[Corpora-List] Fair use (US) and CC-BY-NC

Miloš Jakubíček milos.jakubicek at sketchengine.co.uk
Sat Apr 22 17:51:48 CEST 2017


Since the discussion on this seems to be so silent, let me say a few words on this topic.

As we all know, the copyright situation with regard to corpora, and especially web corpora, is really very vague, and it differs a lot across different countries (even within the EU, though there are at least some share principles).

Asking lawyers usually just recovers another well know fact, namely that every single one of them will have his or her own different opinion. Most legal advices that you the get stand on the safe side: "you cannot do anything".

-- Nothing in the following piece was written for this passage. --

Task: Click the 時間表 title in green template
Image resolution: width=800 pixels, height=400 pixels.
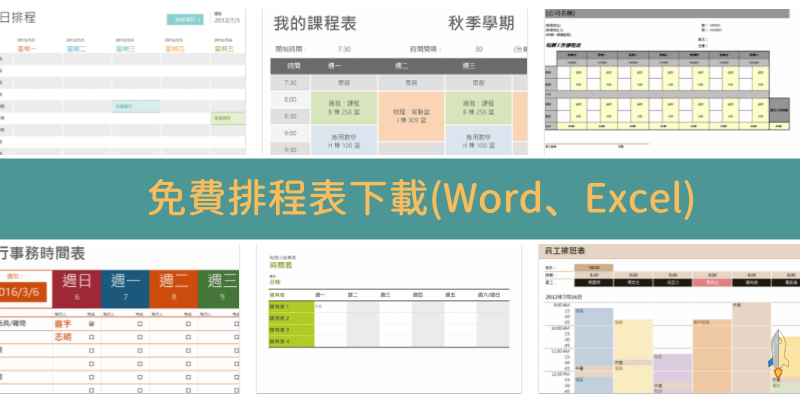Action: pos(282,268)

So you can either do that, or try to be practical about the issue. You say it is a corpus of Bibles: do you think any of the copyright holders might want to sue you? (why?)

What you are asking about is actually not one question, but very many. Perhaps the most tricky one is indeed the geographic application of the controlling law in the age of internet. You are right that the two licencing schemes do not need to follow the same controlling law, though it is very questionable whether you as a German entity in the position of a licensor can use some other controlling law (in case of a German court ruling, such licence would first be checked whether it is compatible with German copyright law, and if not, default copyright principles would apply instead).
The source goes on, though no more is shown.